Blohm: Hören Sie mal ...
Voss: Schon gut, schon gut. Sie haben das mit den Pressekarten ja nicht hinbekommen!
(eine Stunde später)
Blohm: Die Herren vom „Syker Tageblatt“ und vom „Verdener Anzeiger“ sind ganz nette Leute.
Voss: Haben Sie eigentlich bemerkt, daß der Drummer von „Rammstein“ die ganze Zeit hinter Ihnen stand, während Sie den Kollegen Ihren Vortrag gehalten haben?
Blohm: Der mußte sich auch ganz hinten anstellen? Trotz der glatzköpfigen Ossi-Security?
Voss: Yep!
Blohm: Das macht die Warterei wieder wett. Was hier wieder für Buden rumstehen! Tss, schlimmer als auf dem Freimarkt. Glasperlen und bunte Tücher! Und diese Aufkleber-Motive werden sich wohl nie ändern. Kommen Sie, wir suchen diese VIP-Lounge. Ich bin noch nicht in der Stimmung für Musik.
Voss: Hoffentlich zeigen sie dort das Spiel?
Blohm: Welches Spiel?
(etwas später)
Blohm: Sie wollen hier jetzt nicht allen Ernstes weiter Fußball gucken?
Voss: Warum nicht? Ich warte auf Iggy Pop! Da ist der schreckliche Sven von „Fischmob“. Der rennt hier auch nur gelangweilt herum.

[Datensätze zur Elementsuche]
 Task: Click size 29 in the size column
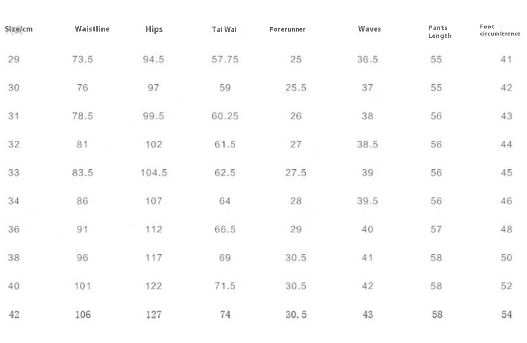(14, 60)
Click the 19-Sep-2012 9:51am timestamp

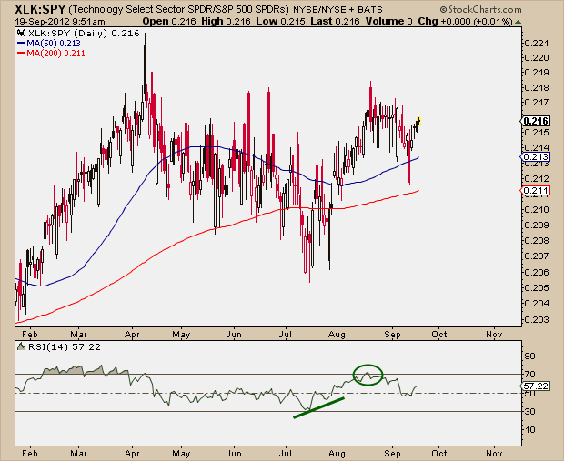point(60,22)
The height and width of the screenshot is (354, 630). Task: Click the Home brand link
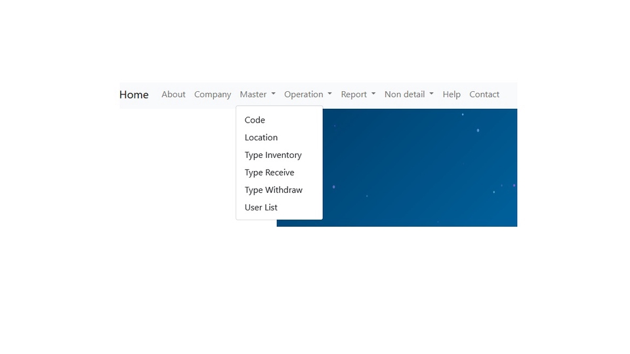click(134, 94)
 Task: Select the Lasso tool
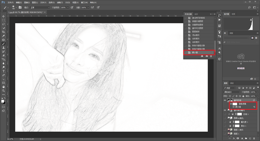[x=4, y=24]
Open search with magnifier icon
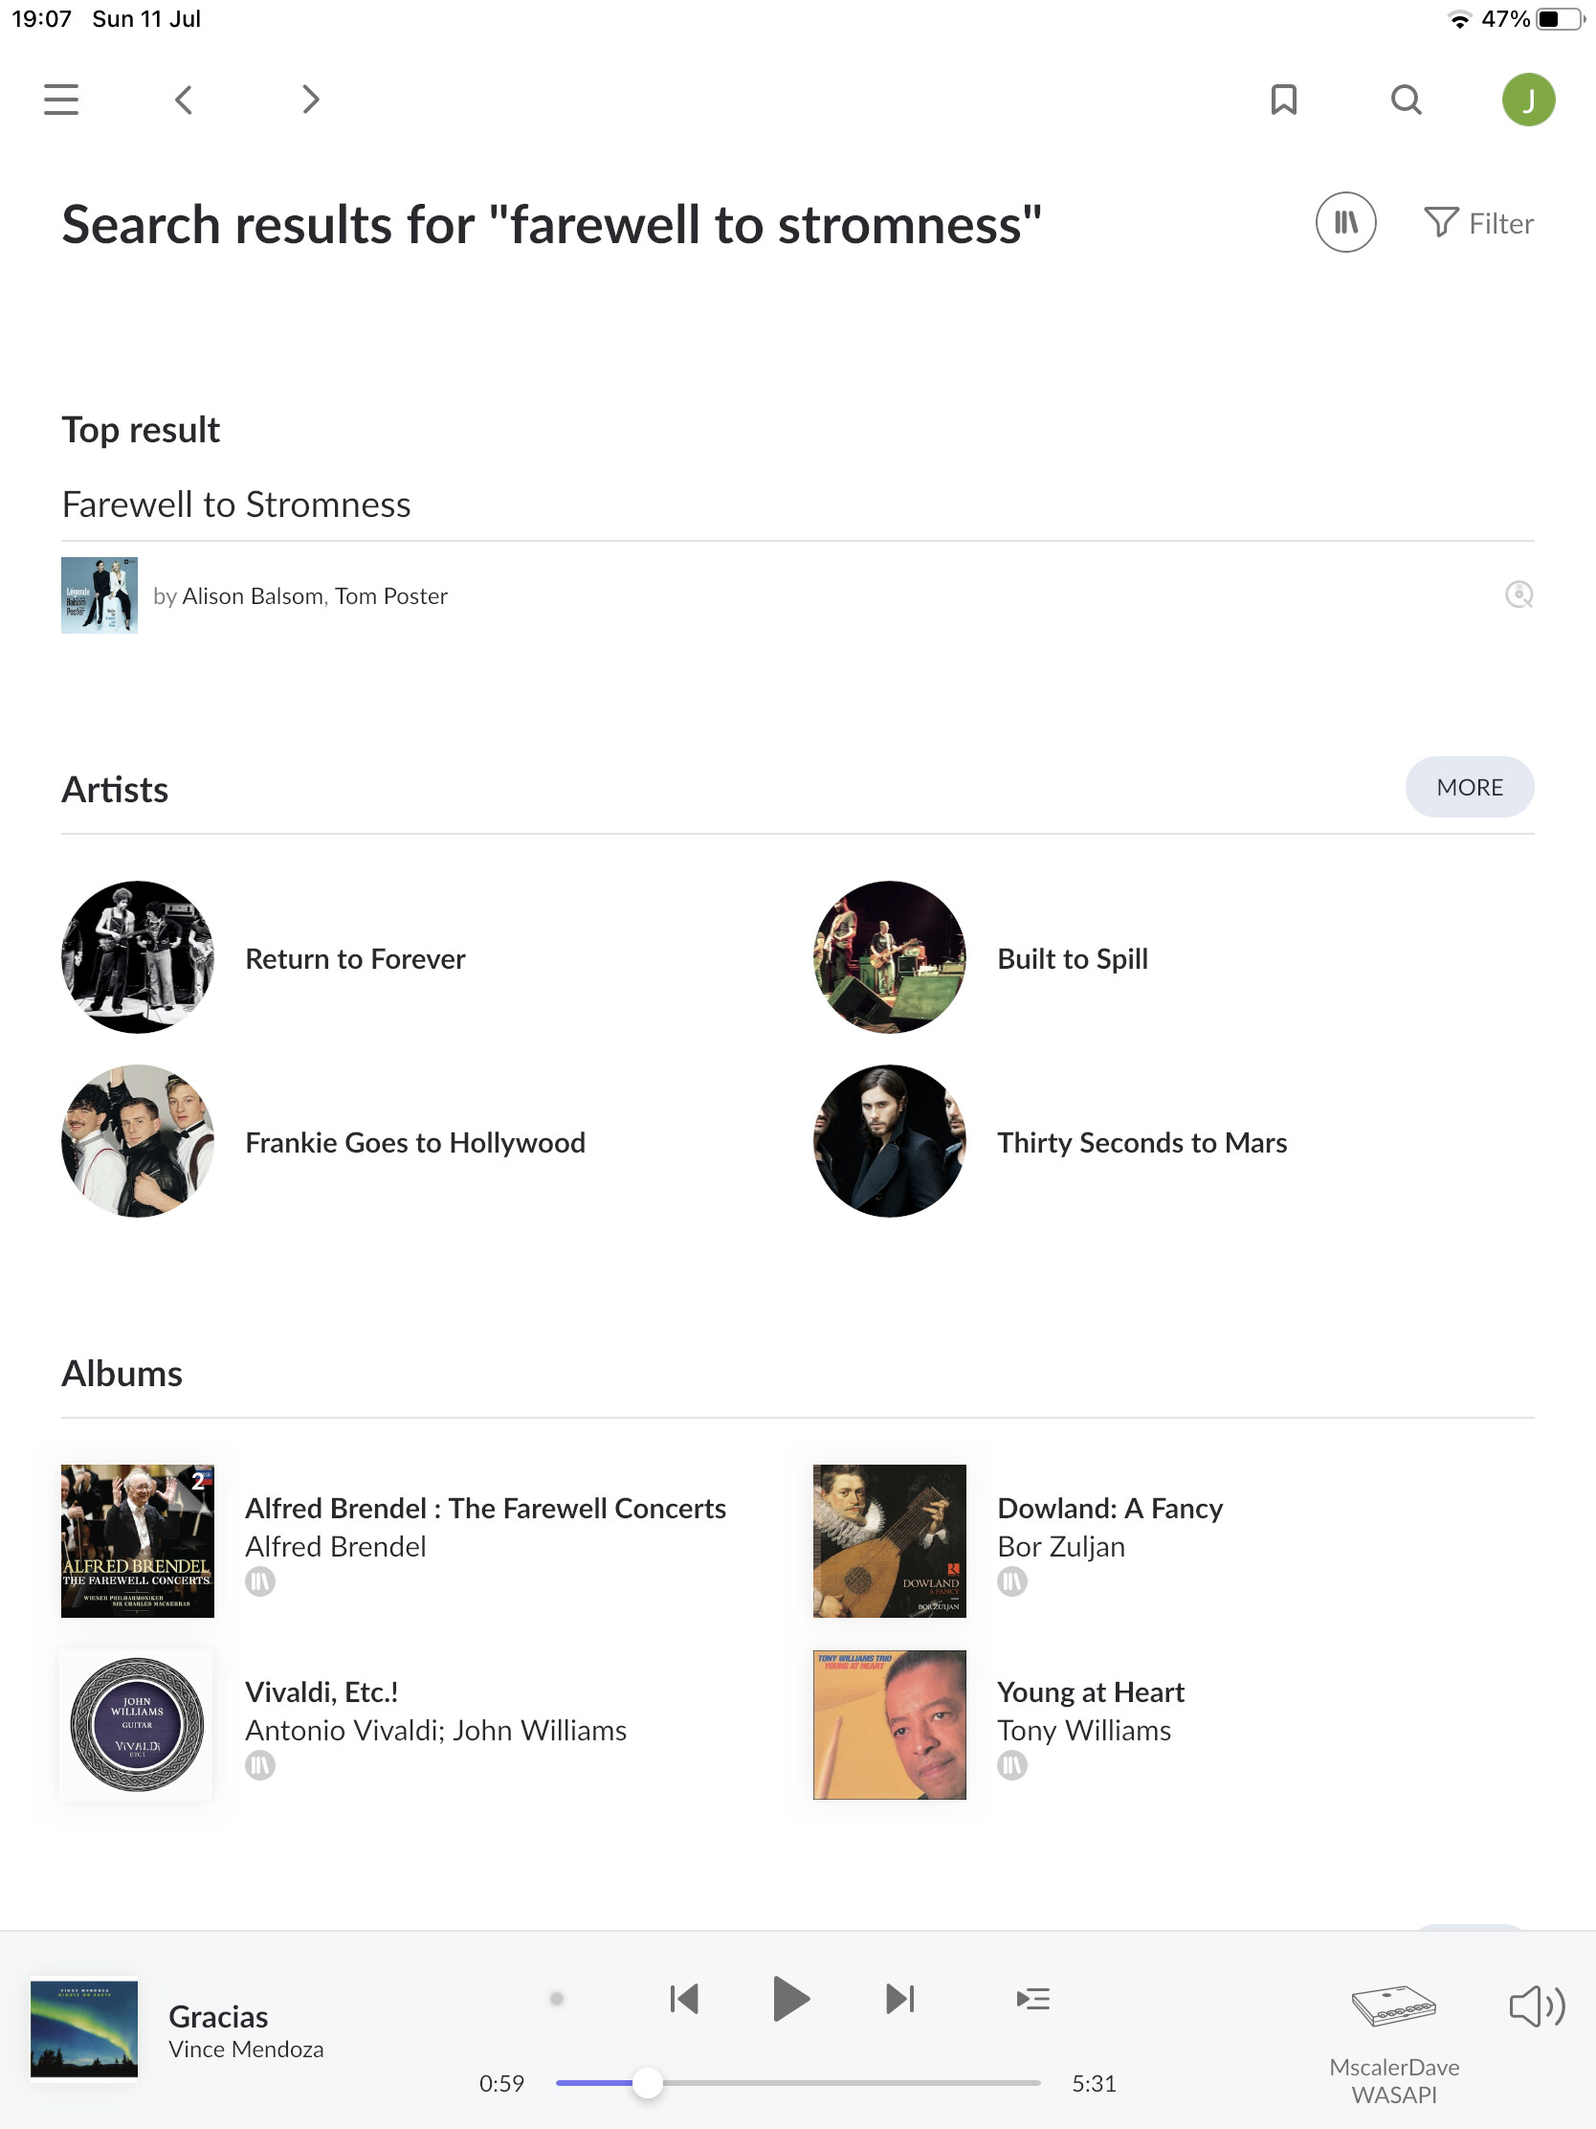 (1406, 99)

§ **AUFGABE 1**
Ersetze in den Datenzeilen, beginnend mit der Zeile mit „Task: Select the Lasso tool“ und weiter bis zum Ende der Datenzeilen, „Lasso tool“ durch „Magic Wand tool“. Gib nur diese Zeilen sonst unverändert und ohne die Bilder wieder.
§ **AUFGABE 2**
Setze das Gespräch zwischen Blohm und Voss nach seiner letzten Äußerung fort.
Text und Datenzeilen sind voneinander unabhängiges Material.

§ **ERGEBNIS 1**
 Task: Select the Magic Wand tool
[x=4, y=24]
Open search with magnifier icon
 (1406, 99)

§ **ERGEBNIS 2**
Blohm: Ansonsten hocken hier auch nur die Angestellten der Brauerei, die das Festival sponsort. Und der Herr vom Weserlabel.
Voss: Und der guckt auch Fußball! Hier ist der kühlste Platz des Festivals und es gibt Freigetränke. Man kann den Leuten hinter der Bühne bei der Arbeit zusehen ...
Blohm: Wie Sie wollen. Ich sehe mir ein paar Bands an. Und, Voss, Sie wissen ja, was man über das Bier des Sponsors sagt?! Und trinken Sie nicht wieder alles durcheinander.
(Sonntag abend zwischen Bungeeturm und Dosenbergen)
Blohm: Voss, da sind Sie ja.
Voss: Na, wo haben Sie sich denn versteckt, nachdem wir uns verloren haben?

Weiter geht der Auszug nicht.